Structure−Activity Studies of Novel Cyanoguanidine ATP-Sensitive Potassium Channel Openers for the Treatment of Overactive Bladder

A series of novel cyanoguanidine derivatives was designed and synthesized. Condensation of N-(1-benzotriazol-1-yl-2,2-dichloropropyl)-substituted benzamides with N-(substituted-pyridin-3-yl)-N ‘-cyanoguanidines furnished N-{2,2-dichloro-1-[N ‘-(substituted-pyridin-3-yl)-N ‘ ‘-cyanoguanidino]propyl}-substituted benzamide derivatives. These agents were glyburide-reversible potassium channel openers and hyperpolarized human bladder cells as assessed by the FLIPR membrane potential dye (KATP-FMP).
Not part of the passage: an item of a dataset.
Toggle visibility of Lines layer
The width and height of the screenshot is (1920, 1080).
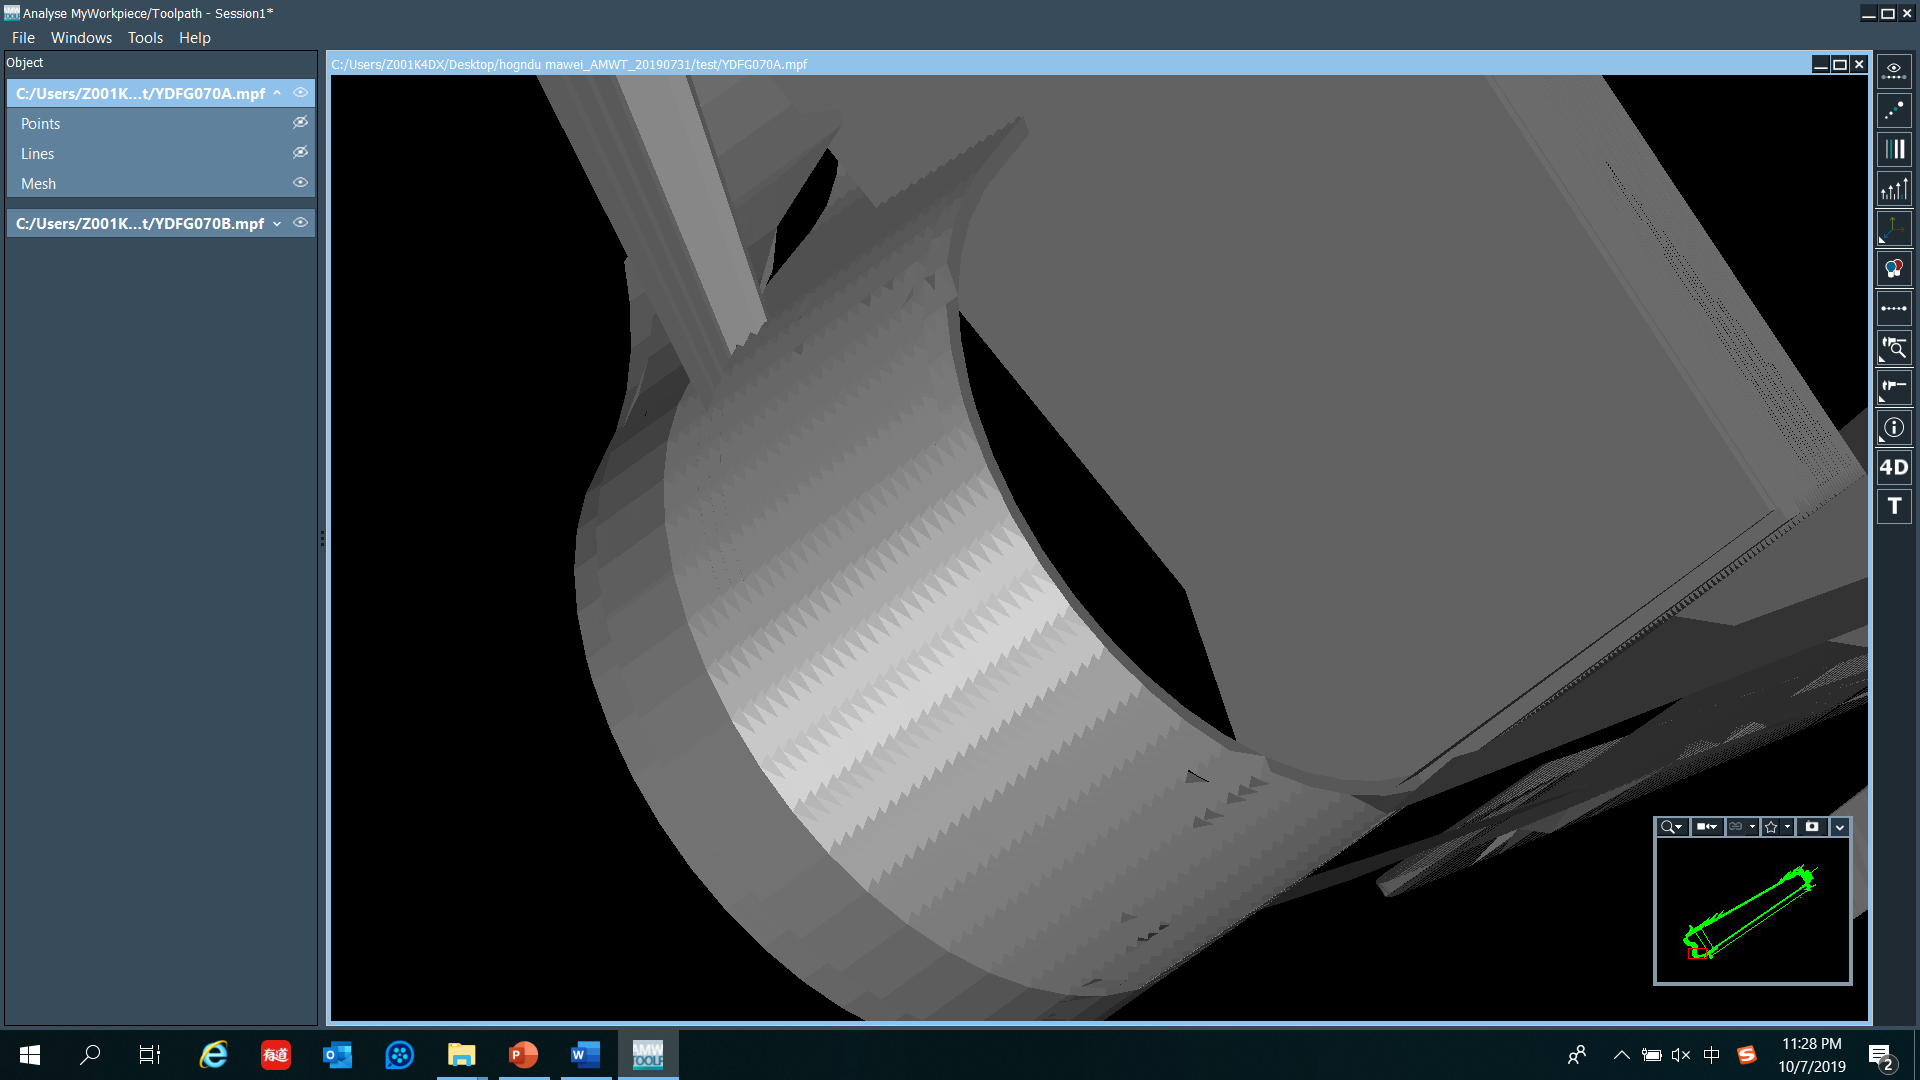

These compounds were also potent full agonists in relaxing electrically stimulated pig bladder strips, an in vitro model of overactive bladder. The most active compound 9 was evaluated for in vivo efficacy and selectivity in a pig model of bladder instability. Preliminary pharmacokinetic studies in dog demonstrated excellent oral bioavailability and a t 1/2 of 15 h. The synthesis, SAR studies, and biological properties of these agents are discussed.